10. A method comprising:

identifying a first noise characteristic associated with a sensing channel signal;

using a circuit, determining a noise classification using the first characteristic and using information about an energy distribution in a time-frequency domain of the sensing channel signal.

11. The method of claim 10, further comprising: identifying a second noise characteristic, associated with a ventricular channel signal different from the sensing channel signal, using the first noise characteristic, and determining a noise classification using the first and second noise characteristics and using information about energy distribution in the time-frequency domain of at least one of the sensing channel signal or the ventricular channel signal.

12. The method of claim 11, further comprising identifying a third noise characteristic, associated with a atrial channel signal, using the first and second noise characteristics; wherein the noise classification circuit is configured to determine noise classification using the first, second, and third noise characteristics and using information about the energy distribution in a time-frequency domain of at least one of the sensing channel signal, the ventricular channel signal, or the atrial channel signal.

13. The method of claim 10, further comprising providing a device programming or recommendation using the determined noise classification.

14. The method of claim 11, further comprising analyzing the ventricular channel signal for noise in a first interval when a heart rate is lower than or equal to a threshold to determine noise between candidate cardiac depolarizations and analyzing data in a second interval when the heart rate is higher than the threshold to determine noise between candidate cardiac depolarizations.

15. The method of claim 14, wherein analyzing the ventricular channel signal for noise in the first interval includes determining whether there is noise in the interval by comparing an amplitude of the ventricular channel signal to a first threshold.

16. The method of claim 14, wherein analyzing the ventricular channel signal for noise in the second interval includes applying a time-frequency transform to the ventricular channel signal, and includes determining a time instant having a maximal energy level and deriving a variability characteristic of the time instant and comparing the variability characteristic to a second threshold.

17. An apparatus comprising:

a first identification circuit configured for identifying a first noise characteristic associated with a shock channel signal;

a second identification circuit configured for identifying a second noise characteristic associated with a ventricular rate sensing channel signal, using the first noise characteristic;

a third identification circuit configured for identifying a third noise characteristic, associated with a atrial rate sensing channel signal, using the first and second noise characteristics; and

a noise classification circuit configured for determining a noise classification using the first, second, and third noise characteristics using information about an energy distribution in a time-frequency domain of at least one of the shock channel signal, the ventricular rate sensing channel signal, or the atrial rate sensing channel signal.

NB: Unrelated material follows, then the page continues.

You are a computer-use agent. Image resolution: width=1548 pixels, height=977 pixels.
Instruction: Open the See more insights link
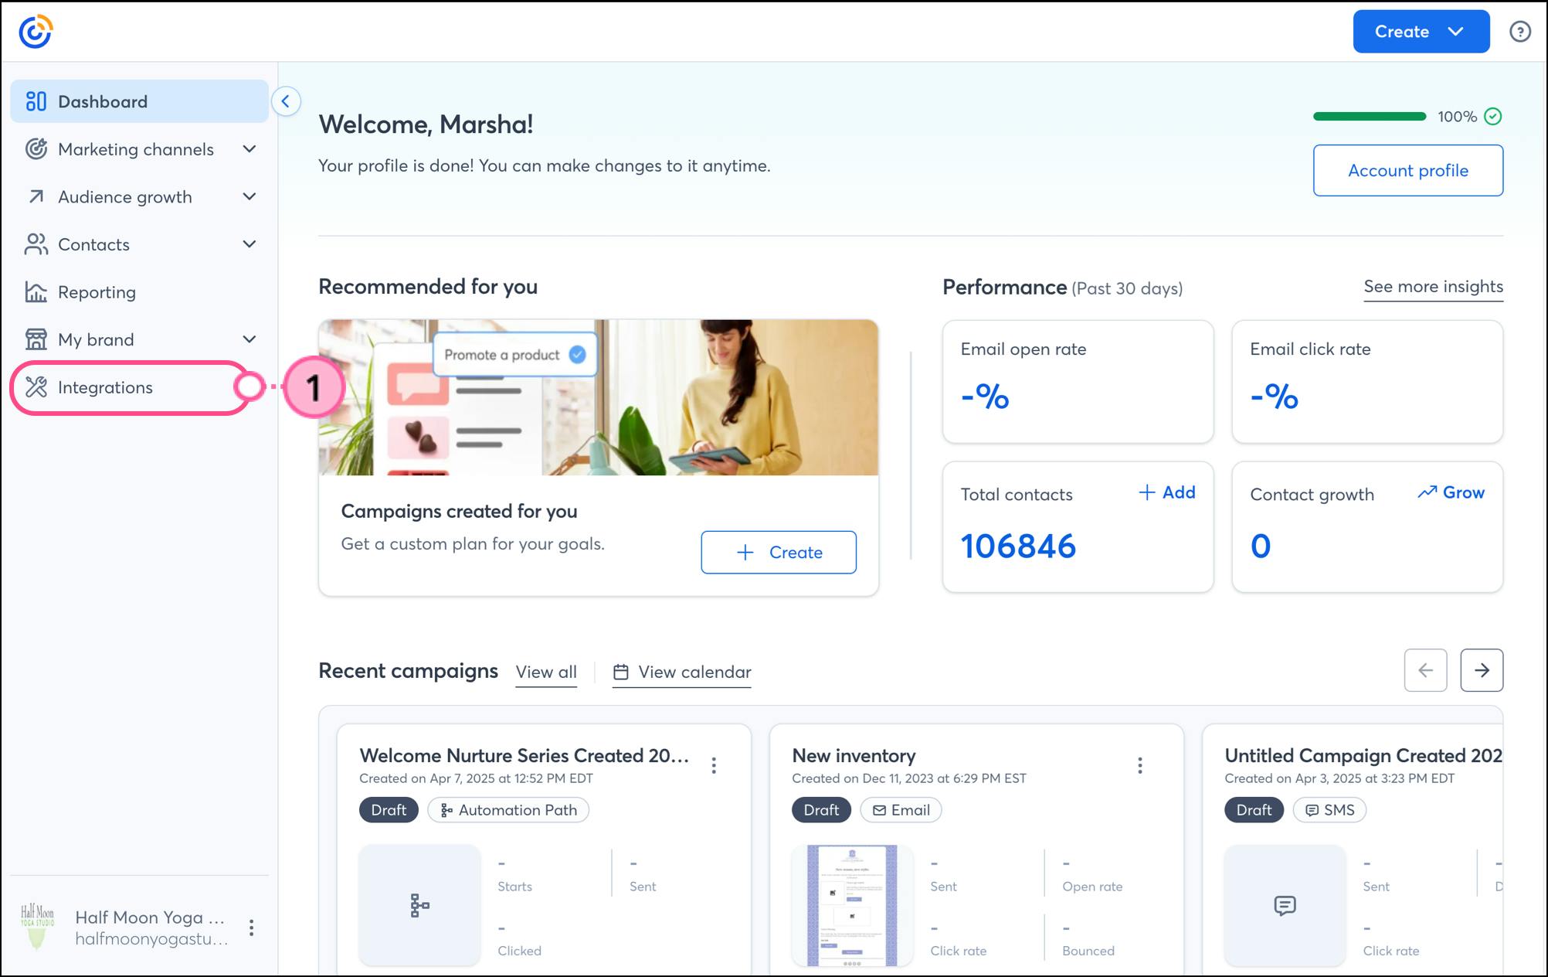click(1433, 287)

18. The apparatus of claim 17, wherein the second identification circuit is configured to analyze the ventricular channel signal for noise in a first interval when a heart rate is lower than or equal to a threshold to determine noise between cardiac depolarization, and to analyze the ventricular channel signal for noise in a second interval when the heart rate is higher than the threshold to determine noise within a cardiac cycle.

19. The apparatus of claim 18, wherein the second identification circuit is further configured to apply a time-frequency transform to the ventricular signal, and determine a time instant having a maximal energy level.

20. The apparatus of claim 18, wherein the second identification circuit is configured to analyze the ventricular channel signal for noise in the second interval by determining whether a frequency distribution in the shock channel signal is within a narrow band and analyzing an energy distribution of the shock channel signal by applying a time frequency transform to the signal.